GOAL.
Copy the following items line for line, changing nothing.

==*==

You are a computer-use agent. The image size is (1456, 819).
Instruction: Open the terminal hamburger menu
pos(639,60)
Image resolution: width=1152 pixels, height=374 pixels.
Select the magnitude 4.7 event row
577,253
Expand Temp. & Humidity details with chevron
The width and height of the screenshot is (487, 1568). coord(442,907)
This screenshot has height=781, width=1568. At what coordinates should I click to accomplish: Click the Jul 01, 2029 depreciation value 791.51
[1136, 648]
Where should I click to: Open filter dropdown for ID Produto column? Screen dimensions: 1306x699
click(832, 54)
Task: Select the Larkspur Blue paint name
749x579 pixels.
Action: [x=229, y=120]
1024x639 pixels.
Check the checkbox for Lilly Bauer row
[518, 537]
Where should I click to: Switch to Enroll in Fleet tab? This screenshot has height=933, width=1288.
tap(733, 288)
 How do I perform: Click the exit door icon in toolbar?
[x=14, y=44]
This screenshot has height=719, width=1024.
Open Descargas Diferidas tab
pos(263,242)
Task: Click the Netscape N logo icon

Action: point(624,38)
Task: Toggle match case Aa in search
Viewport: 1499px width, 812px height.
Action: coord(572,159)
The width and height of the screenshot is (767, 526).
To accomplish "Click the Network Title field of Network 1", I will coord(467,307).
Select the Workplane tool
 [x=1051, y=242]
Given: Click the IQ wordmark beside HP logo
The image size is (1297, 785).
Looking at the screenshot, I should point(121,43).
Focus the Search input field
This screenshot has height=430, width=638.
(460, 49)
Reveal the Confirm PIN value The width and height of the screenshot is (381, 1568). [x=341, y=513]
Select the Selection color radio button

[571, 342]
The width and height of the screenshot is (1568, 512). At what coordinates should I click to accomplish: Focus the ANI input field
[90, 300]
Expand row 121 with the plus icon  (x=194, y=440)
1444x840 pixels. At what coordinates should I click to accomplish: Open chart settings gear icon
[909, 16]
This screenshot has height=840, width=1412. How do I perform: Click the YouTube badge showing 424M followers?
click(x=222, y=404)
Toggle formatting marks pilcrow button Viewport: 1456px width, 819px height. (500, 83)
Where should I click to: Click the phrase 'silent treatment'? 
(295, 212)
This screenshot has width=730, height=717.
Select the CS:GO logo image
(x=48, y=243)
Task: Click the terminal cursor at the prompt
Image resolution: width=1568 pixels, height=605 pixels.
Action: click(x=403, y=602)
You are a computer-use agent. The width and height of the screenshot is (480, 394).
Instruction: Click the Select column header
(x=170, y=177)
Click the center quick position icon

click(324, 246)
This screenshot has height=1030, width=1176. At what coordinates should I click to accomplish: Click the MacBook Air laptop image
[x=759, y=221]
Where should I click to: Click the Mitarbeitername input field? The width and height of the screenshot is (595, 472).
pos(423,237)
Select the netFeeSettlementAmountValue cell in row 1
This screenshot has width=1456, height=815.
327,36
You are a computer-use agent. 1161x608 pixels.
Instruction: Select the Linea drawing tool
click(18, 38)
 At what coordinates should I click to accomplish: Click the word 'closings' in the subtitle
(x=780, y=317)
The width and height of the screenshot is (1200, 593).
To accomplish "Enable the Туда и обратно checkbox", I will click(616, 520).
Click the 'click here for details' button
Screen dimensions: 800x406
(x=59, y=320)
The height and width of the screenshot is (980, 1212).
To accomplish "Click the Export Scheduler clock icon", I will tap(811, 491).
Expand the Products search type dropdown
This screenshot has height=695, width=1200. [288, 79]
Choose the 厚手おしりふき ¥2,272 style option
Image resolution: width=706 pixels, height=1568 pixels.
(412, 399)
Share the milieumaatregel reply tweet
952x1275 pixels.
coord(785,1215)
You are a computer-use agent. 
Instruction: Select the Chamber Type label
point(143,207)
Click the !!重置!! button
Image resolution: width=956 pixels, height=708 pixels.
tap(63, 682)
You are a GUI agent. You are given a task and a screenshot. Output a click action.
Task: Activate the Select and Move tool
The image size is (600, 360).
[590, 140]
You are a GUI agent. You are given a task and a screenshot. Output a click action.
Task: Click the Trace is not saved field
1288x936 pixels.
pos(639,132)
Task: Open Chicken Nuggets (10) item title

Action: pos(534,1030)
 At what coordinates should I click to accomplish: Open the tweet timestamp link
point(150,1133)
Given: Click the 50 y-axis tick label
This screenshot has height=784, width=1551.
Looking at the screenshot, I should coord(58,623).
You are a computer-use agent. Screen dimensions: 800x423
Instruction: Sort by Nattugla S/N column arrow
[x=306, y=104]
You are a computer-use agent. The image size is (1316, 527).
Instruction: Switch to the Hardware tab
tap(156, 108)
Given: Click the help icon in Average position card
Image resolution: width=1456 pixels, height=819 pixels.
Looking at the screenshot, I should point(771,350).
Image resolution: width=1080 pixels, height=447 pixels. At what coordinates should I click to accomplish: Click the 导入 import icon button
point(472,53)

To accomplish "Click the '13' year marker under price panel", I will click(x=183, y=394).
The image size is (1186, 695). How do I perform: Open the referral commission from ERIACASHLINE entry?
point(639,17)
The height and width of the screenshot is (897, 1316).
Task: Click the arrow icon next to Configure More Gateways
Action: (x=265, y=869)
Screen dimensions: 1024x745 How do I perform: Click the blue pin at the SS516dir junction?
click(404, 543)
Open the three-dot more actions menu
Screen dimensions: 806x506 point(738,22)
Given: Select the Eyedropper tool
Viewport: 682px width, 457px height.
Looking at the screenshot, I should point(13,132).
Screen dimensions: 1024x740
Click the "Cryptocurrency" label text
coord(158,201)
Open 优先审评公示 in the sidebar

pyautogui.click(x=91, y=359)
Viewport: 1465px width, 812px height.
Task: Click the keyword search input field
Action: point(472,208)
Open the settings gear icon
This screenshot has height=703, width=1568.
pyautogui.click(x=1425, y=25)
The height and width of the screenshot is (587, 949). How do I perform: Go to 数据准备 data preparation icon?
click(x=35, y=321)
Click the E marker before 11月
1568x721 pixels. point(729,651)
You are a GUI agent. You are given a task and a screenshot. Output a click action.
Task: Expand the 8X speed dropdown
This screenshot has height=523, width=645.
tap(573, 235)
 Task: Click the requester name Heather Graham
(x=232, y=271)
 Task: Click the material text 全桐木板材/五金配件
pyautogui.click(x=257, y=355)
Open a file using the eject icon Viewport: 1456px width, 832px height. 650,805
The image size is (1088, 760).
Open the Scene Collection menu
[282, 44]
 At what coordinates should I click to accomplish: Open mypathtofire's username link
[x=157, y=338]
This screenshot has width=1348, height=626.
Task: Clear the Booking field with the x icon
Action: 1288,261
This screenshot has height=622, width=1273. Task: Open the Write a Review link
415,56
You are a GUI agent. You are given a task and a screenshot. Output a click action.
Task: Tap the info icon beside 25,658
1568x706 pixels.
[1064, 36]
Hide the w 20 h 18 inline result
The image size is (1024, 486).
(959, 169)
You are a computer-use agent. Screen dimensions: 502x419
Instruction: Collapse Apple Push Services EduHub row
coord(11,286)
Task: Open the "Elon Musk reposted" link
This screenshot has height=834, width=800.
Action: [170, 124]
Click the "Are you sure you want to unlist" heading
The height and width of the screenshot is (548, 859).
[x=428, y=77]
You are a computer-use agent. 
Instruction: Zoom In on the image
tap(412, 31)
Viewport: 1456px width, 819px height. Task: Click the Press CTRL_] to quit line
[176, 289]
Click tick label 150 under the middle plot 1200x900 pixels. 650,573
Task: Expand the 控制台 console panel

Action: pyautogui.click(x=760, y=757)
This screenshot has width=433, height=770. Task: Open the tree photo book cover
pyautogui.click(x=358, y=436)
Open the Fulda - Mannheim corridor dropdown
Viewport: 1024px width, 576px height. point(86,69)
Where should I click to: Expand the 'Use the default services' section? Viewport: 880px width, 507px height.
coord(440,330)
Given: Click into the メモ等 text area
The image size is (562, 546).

==*==

TASK RESPONSE.
You are a computer-use agent. The image size is (1456, 819).
Instruction: Open the terminal hamburger menu
pos(639,60)
Image resolution: width=1152 pixels, height=374 pixels.
Select the magnitude 4.7 event row
577,253
Expand Temp. & Humidity details with chevron
The width and height of the screenshot is (487, 1568). coord(442,907)
This screenshot has height=781, width=1568. At what coordinates should I click to accomplish: Click the Jul 01, 2029 depreciation value 791.51
[1136, 648]
Where should I click to: Open filter dropdown for ID Produto column? Screen dimensions: 1306x699
click(832, 54)
Task: Select the Larkspur Blue paint name
749x579 pixels.
Action: [x=229, y=120]
1024x639 pixels.
Check the checkbox for Lilly Bauer row
[518, 537]
Where should I click to: Switch to Enroll in Fleet tab? This screenshot has height=933, width=1288.
tap(733, 288)
 How do I perform: Click the exit door icon in toolbar?
[x=14, y=44]
This screenshot has height=719, width=1024.
Open Descargas Diferidas tab
pos(263,242)
Task: Click the Netscape N logo icon

Action: point(624,38)
Task: Toggle match case Aa in search
Viewport: 1499px width, 812px height.
Action: coord(572,159)
The width and height of the screenshot is (767, 526).
To accomplish "Click the Network Title field of Network 1", I will coord(467,307).
Select the Workplane tool
 [x=1051, y=242]
Given: Click the IQ wordmark beside HP logo
The image size is (1297, 785).
Looking at the screenshot, I should point(121,43).
Focus the Search input field
This screenshot has height=430, width=638.
(460, 49)
Reveal the Confirm PIN value The width and height of the screenshot is (381, 1568). [x=341, y=513]
Select the Selection color radio button

[571, 342]
The width and height of the screenshot is (1568, 512). At what coordinates should I click to accomplish: Focus the ANI input field
[90, 300]
Expand row 121 with the plus icon  (x=194, y=440)
1444x840 pixels. At what coordinates should I click to accomplish: Open chart settings gear icon
[909, 16]
This screenshot has height=840, width=1412. How do I perform: Click the YouTube badge showing 424M followers?
click(x=222, y=404)
Toggle formatting marks pilcrow button Viewport: 1456px width, 819px height. (500, 83)
Where should I click to: Click the phrase 'silent treatment'? 
(295, 212)
This screenshot has width=730, height=717.
Select the CS:GO logo image
(x=48, y=243)
Task: Click the terminal cursor at the prompt
Image resolution: width=1568 pixels, height=605 pixels.
Action: click(x=403, y=602)
You are a computer-use agent. The width and height of the screenshot is (480, 394).
Instruction: Click the Select column header
(x=170, y=177)
Click the center quick position icon

click(324, 246)
This screenshot has height=1030, width=1176. At what coordinates should I click to accomplish: Click the MacBook Air laptop image
[x=759, y=221]
Where should I click to: Click the Mitarbeitername input field? The width and height of the screenshot is (595, 472).
pos(423,237)
Select the netFeeSettlementAmountValue cell in row 1
This screenshot has width=1456, height=815.
327,36
You are a computer-use agent. 1161x608 pixels.
Instruction: Select the Linea drawing tool
click(18, 38)
 At what coordinates should I click to accomplish: Click the word 'closings' in the subtitle
(x=780, y=317)
The width and height of the screenshot is (1200, 593).
To accomplish "Enable the Туда и обратно checkbox", I will click(616, 520).
Click the 'click here for details' button
Screen dimensions: 800x406
(x=59, y=320)
The height and width of the screenshot is (980, 1212).
To accomplish "Click the Export Scheduler clock icon", I will tap(811, 491).
Expand the Products search type dropdown
This screenshot has height=695, width=1200. [288, 79]
Choose the 厚手おしりふき ¥2,272 style option
Image resolution: width=706 pixels, height=1568 pixels.
(412, 399)
Share the milieumaatregel reply tweet
952x1275 pixels.
coord(785,1215)
You are a computer-use agent. 
Instruction: Select the Chamber Type label
point(143,207)
Click the !!重置!! button
Image resolution: width=956 pixels, height=708 pixels.
tap(63, 682)
You are a GUI agent. You are given a task and a screenshot. Output a click action.
Task: Activate the Select and Move tool
The image size is (600, 360).
[590, 140]
You are a GUI agent. You are given a task and a screenshot. Output a click action.
Task: Click the Trace is not saved field
1288x936 pixels.
pos(639,132)
Task: Open Chicken Nuggets (10) item title

Action: pos(534,1030)
 At what coordinates should I click to accomplish: Open the tweet timestamp link
point(150,1133)
Given: Click the 50 y-axis tick label
This screenshot has height=784, width=1551.
Looking at the screenshot, I should coord(58,623).
You are a computer-use agent. Screen dimensions: 800x423
Instruction: Sort by Nattugla S/N column arrow
[x=306, y=104]
You are a computer-use agent. The image size is (1316, 527).
Instruction: Switch to the Hardware tab
tap(156, 108)
Given: Click the help icon in Average position card
Image resolution: width=1456 pixels, height=819 pixels.
Looking at the screenshot, I should point(771,350).
Image resolution: width=1080 pixels, height=447 pixels. At what coordinates should I click to accomplish: Click the 导入 import icon button
point(472,53)

To accomplish "Click the '13' year marker under price panel", I will click(x=183, y=394).
The image size is (1186, 695). How do I perform: Open the referral commission from ERIACASHLINE entry?
point(639,17)
The height and width of the screenshot is (897, 1316).
Task: Click the arrow icon next to Configure More Gateways
Action: (x=265, y=869)
Screen dimensions: 1024x745 How do I perform: Click the blue pin at the SS516dir junction?
click(404, 543)
Open the three-dot more actions menu
Screen dimensions: 806x506 point(738,22)
Given: Select the Eyedropper tool
Viewport: 682px width, 457px height.
Looking at the screenshot, I should point(13,132).
Screen dimensions: 1024x740
Click the "Cryptocurrency" label text
coord(158,201)
Open 优先审评公示 in the sidebar

pyautogui.click(x=91, y=359)
Viewport: 1465px width, 812px height.
Task: Click the keyword search input field
Action: point(472,208)
Open the settings gear icon
This screenshot has height=703, width=1568.
pyautogui.click(x=1425, y=25)
The height and width of the screenshot is (587, 949). How do I perform: Go to 数据准备 data preparation icon?
click(x=35, y=321)
Click the E marker before 11月
1568x721 pixels. point(729,651)
You are a GUI agent. You are given a task and a screenshot. Output a click action.
Task: Expand the 8X speed dropdown
This screenshot has height=523, width=645.
tap(573, 235)
 Task: Click the requester name Heather Graham
(x=232, y=271)
 Task: Click the material text 全桐木板材/五金配件
pyautogui.click(x=257, y=355)
Open a file using the eject icon Viewport: 1456px width, 832px height. 650,805
The image size is (1088, 760).
Open the Scene Collection menu
[282, 44]
 At what coordinates should I click to accomplish: Open mypathtofire's username link
[x=157, y=338]
This screenshot has width=1348, height=626.
Task: Clear the Booking field with the x icon
Action: 1288,261
This screenshot has height=622, width=1273. Task: Open the Write a Review link
415,56
You are a GUI agent. You are given a task and a screenshot. Output a click action.
Task: Tap the info icon beside 25,658
1568x706 pixels.
[1064, 36]
Hide the w 20 h 18 inline result
The image size is (1024, 486).
(959, 169)
You are a computer-use agent. Screen dimensions: 502x419
Instruction: Collapse Apple Push Services EduHub row
coord(11,286)
Task: Open the "Elon Musk reposted" link
This screenshot has height=834, width=800.
Action: [170, 124]
Click the "Are you sure you want to unlist" heading
The height and width of the screenshot is (548, 859).
[x=428, y=77]
You are a computer-use agent. 
Instruction: Zoom In on the image
tap(412, 31)
Viewport: 1456px width, 819px height. Task: Click the Press CTRL_] to quit line
[176, 289]
Click tick label 150 under the middle plot 1200x900 pixels. 650,573
Task: Expand the 控制台 console panel

Action: pyautogui.click(x=760, y=757)
This screenshot has width=433, height=770. Task: Open the tree photo book cover
pyautogui.click(x=358, y=436)
Open the Fulda - Mannheim corridor dropdown
Viewport: 1024px width, 576px height. point(86,69)
Where should I click to: Expand the 'Use the default services' section? Viewport: 880px width, 507px height.
coord(440,330)
Given: Click into the メモ等 text area
The image size is (562, 546).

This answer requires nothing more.